Growing up without a father affected my parenting style

This is not an article bashing fathers. In fact, it is the exact opposite. My husband is a wonderful father to our kids. He has a supportive and present father and his brothers are stand-up fathers as well. I know plenty of people with decent to really good fathers within my inner circle.

I’m just not one of them.

And it is for that reason I was unable to see the good in my children’s father. My biological father abandoned me long ago. My childhood was like a scene out of a movie where the child waits excitedly from dusk to dawn only for the father who said he’d stop by to never show up.

After many failed relationships and four kids to look after, my mom reconnected with an old high school sweetheart. They eventually married and all seemed well. But, it didn’t take long for us to realize that he was no father.

My youth is a blur for me now. The family dynamic as I saw it didn’t involve a positive male role model.

Admittedly, it didn’t seem like the lack of a father had a major effect at first. I got good grades, I stayed out of trouble and I avoided the promiscuous labels that are stereotypically placed on girls who grow up with absentee fathers.

The effects of growing up without a positive father figure didn’t show up in my life until after my husband and I had kids. The thing about being a parent is you really have no idea what you’re doing and, if I’m being honest, it doesn’t matter how many kids you have either. Each child presents their own unique challenges.

When my first son came along, I thought I had to do it all, just like I had seen my mom do. I couldn’t trust that  my husband would do the right thing and I didn’t respect his authority. He couldn’t discipline our son. He couldn’t make decisions on our son’s behalf. I felt that I had to do it because the men who came into life many years before him had already destroyed any sense of trust or respect I had for fathers.

It took several years and a second child before I realized how overbearing I had become. I had stunted his own growth into fatherhood.

I could feel the hurt in his heart when he yelled out to me, “I’m his father! I can make decisions for him, too.”

Shortly after, we welcomed our third child, a baby girl. Something about having a daughter brought out new feelings of discontent. I wanted to shield her from everything I experienced. While I eased up on blocking his authority, I wasn’t able to let go completely. My expectations simply shifted. He had to give our kids everything I perceived as lacking in my own childhood. I was treating him like an absent father even though he was right there.

Later, I learned that with every mistake my husband made I was reminded of my past experiences and it was triggering feelings of neglect. Research showing the effects of absentee fathers on a woman’s interpersonal relationships validated my experience. I found recurring themes of the promiscuous and rebellious teen.

It reminded me of an early 2000s song performed by then hot-girl Teairra Mari. In the song, “No Daddy,” Mari sings with an aggressive passion about how not having a father turned her into a wild, assertive and go-after-it woman.
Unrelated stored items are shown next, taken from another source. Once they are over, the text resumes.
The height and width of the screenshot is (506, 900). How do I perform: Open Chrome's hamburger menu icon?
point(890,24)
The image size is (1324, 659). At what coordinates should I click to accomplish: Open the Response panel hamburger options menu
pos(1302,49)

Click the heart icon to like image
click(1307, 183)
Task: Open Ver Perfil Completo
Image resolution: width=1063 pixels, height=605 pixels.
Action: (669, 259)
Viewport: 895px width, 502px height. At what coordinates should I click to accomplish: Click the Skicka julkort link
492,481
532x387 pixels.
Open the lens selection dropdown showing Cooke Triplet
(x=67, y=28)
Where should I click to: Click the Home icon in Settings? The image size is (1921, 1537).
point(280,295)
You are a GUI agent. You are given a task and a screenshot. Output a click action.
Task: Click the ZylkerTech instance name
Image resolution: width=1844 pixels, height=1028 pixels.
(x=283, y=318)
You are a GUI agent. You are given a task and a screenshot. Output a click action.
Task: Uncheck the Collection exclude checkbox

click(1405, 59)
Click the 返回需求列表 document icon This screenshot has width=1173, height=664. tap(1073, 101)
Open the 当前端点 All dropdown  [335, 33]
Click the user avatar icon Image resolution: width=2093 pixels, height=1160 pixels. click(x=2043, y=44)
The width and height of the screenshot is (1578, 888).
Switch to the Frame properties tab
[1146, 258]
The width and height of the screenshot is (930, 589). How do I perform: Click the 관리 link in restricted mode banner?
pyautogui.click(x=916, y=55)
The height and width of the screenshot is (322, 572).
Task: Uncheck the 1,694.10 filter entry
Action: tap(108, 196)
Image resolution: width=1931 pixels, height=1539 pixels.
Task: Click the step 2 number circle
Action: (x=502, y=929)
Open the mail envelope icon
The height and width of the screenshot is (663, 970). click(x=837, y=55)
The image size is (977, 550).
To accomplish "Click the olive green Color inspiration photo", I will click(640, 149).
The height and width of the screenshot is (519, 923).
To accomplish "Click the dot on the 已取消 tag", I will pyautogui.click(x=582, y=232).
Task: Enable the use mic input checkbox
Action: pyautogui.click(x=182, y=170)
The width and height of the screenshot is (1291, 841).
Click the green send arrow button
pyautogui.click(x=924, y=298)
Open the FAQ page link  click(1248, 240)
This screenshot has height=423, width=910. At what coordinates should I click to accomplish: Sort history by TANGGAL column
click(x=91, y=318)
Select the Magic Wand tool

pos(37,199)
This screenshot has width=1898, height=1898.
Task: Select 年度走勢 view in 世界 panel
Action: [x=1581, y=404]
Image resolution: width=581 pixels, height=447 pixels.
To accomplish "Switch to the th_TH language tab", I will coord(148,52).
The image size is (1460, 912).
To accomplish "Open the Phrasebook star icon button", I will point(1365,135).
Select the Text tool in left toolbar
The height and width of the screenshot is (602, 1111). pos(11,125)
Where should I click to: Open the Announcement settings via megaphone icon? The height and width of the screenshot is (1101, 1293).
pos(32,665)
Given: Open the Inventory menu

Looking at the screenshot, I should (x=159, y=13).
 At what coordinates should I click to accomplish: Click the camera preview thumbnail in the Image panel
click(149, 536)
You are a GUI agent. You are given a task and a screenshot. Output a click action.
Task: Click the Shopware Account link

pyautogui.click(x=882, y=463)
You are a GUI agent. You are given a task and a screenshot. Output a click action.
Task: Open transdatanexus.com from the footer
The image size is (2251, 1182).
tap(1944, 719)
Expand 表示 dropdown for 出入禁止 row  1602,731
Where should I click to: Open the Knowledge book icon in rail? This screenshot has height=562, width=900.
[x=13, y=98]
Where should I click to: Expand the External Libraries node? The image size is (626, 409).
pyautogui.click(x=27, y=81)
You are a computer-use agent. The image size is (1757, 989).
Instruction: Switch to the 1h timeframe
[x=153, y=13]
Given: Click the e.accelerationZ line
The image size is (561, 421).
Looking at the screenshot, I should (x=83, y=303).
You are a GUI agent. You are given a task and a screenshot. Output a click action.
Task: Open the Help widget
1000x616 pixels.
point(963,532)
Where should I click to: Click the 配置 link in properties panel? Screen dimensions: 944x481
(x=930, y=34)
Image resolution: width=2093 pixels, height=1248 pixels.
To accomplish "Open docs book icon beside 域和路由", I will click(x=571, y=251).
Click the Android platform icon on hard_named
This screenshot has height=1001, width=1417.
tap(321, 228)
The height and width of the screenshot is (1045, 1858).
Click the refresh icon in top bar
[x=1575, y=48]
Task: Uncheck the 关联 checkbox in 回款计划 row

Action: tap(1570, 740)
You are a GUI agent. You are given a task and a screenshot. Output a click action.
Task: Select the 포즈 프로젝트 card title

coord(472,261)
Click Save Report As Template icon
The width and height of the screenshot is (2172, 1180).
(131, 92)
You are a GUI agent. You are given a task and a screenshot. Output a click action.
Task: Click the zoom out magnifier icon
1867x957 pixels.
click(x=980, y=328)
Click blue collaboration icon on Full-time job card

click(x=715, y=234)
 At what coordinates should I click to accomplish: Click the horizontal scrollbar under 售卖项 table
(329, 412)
This is reminiscent of the one characteristic in my research that stood out: women who grow up without fathers are often presented as more assertive and controlling.

When I became a parent that assertiveness and tendency to control reared its ugly head. My need to control my husband as a father was keeping him from developing naturally on his own.

I required a version of a father for my own children that I had never even experienced. One shaped by  negative experience, instead of being influenced by the other fathers, including black fathers, I saw within my circle that actually were present and active parents.

So, I went on a journey to understand why it was so hard to let go. I learned that I set unrealistic expectations because I was afraid my kids would somehow turn out like me.

The only way for me to fix it was to heal and find a healthy balance. First, I educated myself on the psychology behind my actions. I followed positive parenting accounts. I learned how to handle parental differences.

The most important thing I did was to confront my past traumas and finally admit that not having a father bothered me. It took a year of therapy to heal those wounds.

I am still working on this every day. I still have a tendency to want to control my husband so as to avoid worst-case scenarios. But, with balance, I can accept that he will not be perfect. He’s present and he’s a great father. He’s caring and he shows them affection. He is everything I never experienced.